From October 17th to December 15th, HarperTeen editors and authors invite you to join thousands of fans online to collectively create an original short story—one chapter at a time.

It’s easy to get involved. Just register by clicking on the link below, and then follow the weekly schedule to participate. You can submit chapters, vote for your favorites, or just browse and get writing tips from bestselling authors. You decide on your level of involvement. But everyone has the chance to win cool prizes—all you have to do is register!

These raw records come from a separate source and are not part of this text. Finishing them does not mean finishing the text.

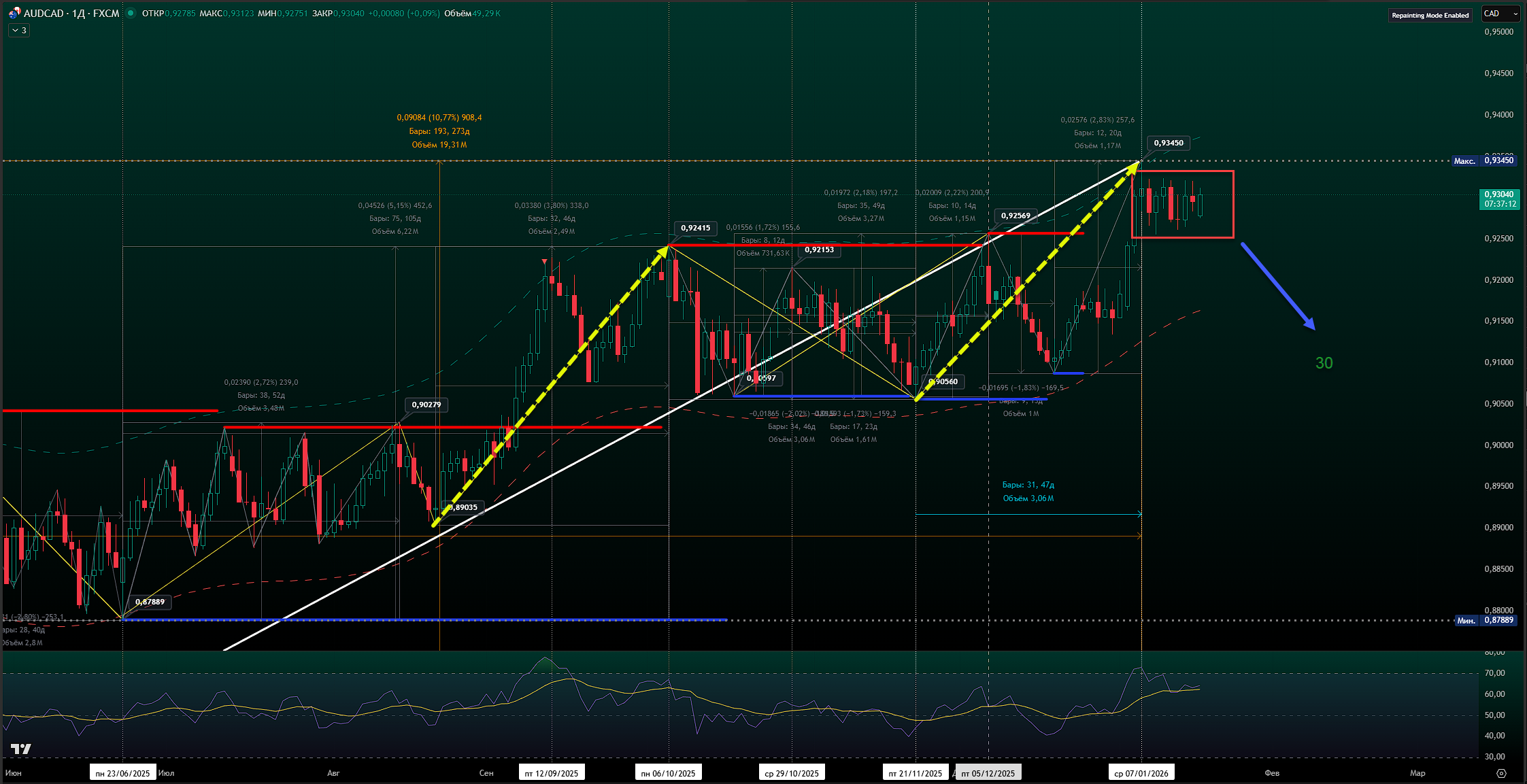Select the пт 12/09/2025 date marker
The height and width of the screenshot is (784, 1527).
point(551,773)
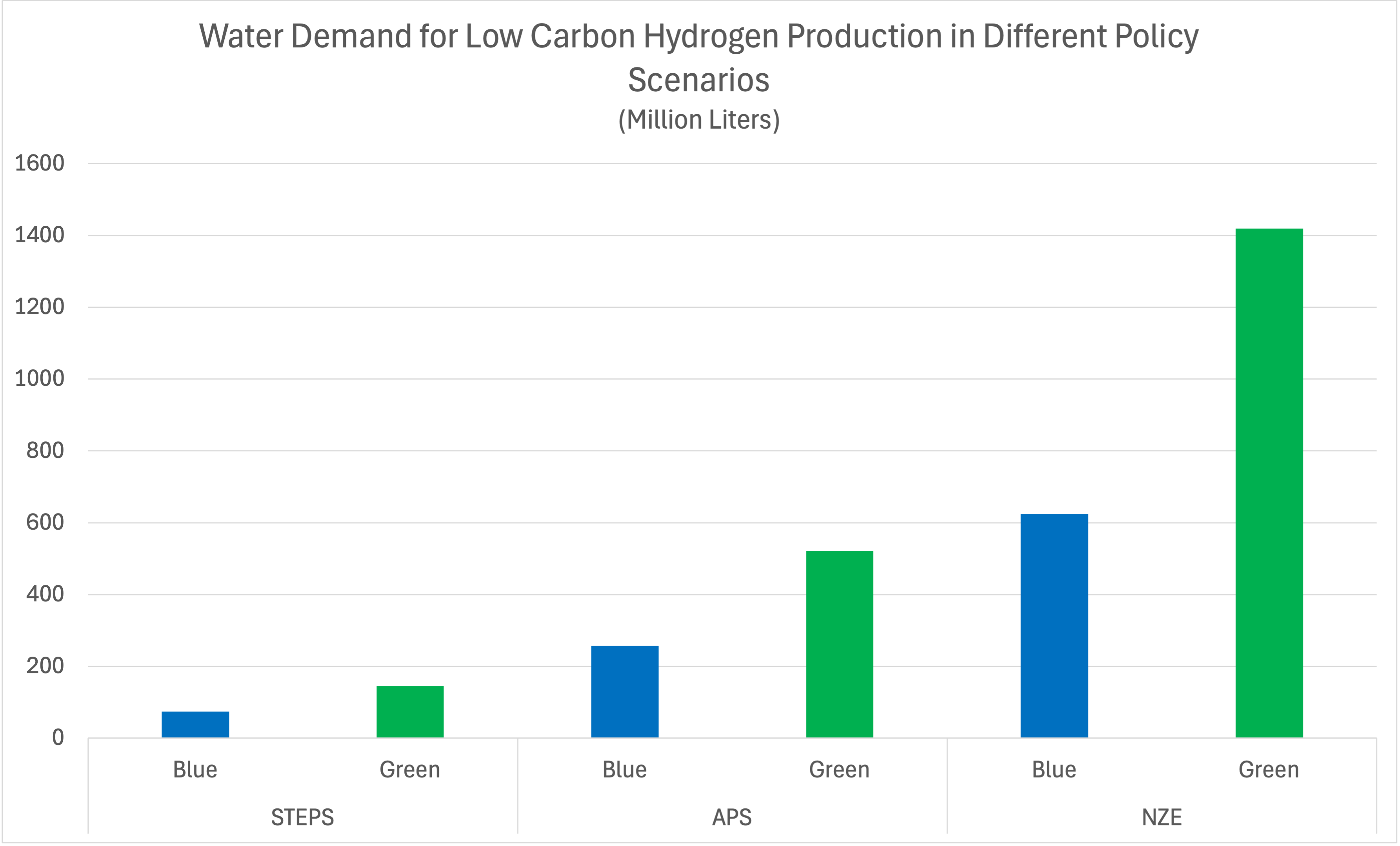Click the NZE Blue bar
This screenshot has width=1400, height=846.
point(1054,626)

HarperTeen is giving away incredible prizes over the course of this eight-week event. So sign up now and write, vote, and chat to win!

Prizes include:

* A $5,000 College or Higher Education Scholarship
* A trip to New York City to meet publishing executives and have lunch with a HarperTeen author
* A Princeton Review SAT Prep Course
* Thousands in shopping sprees from Alloy.com and Sephora.com
* Signed copies of books
* And more!

Link

October 28th, 2006

Top business book award for ‘gripping’ book on China growth

A “gripping” exploration of the economic and business implications of China’s breakneck growth, China Shakes the World, has won the 2006 Financial Times and Goldman Sachs (NYSE:GS - news) Business Book of the Year award.

James Kynge, the book’s author, collected the £30,000 top prize at a ceremony in New York on Thursday night. The judges praised the pace and style of the book, published by Houghton Mifflin.

The other finalists were: The Long Tail, Chris Anderson’s look at the economics of the internet; Bo Burlingham’s Small Giants about US companies that decide to be great instead of big; The Wal-Mart Effect by Charles Fishman, an analysis of the world’s biggest retailer; and The Box, an investigation by Marc Levinson of the container’s impact on world trade.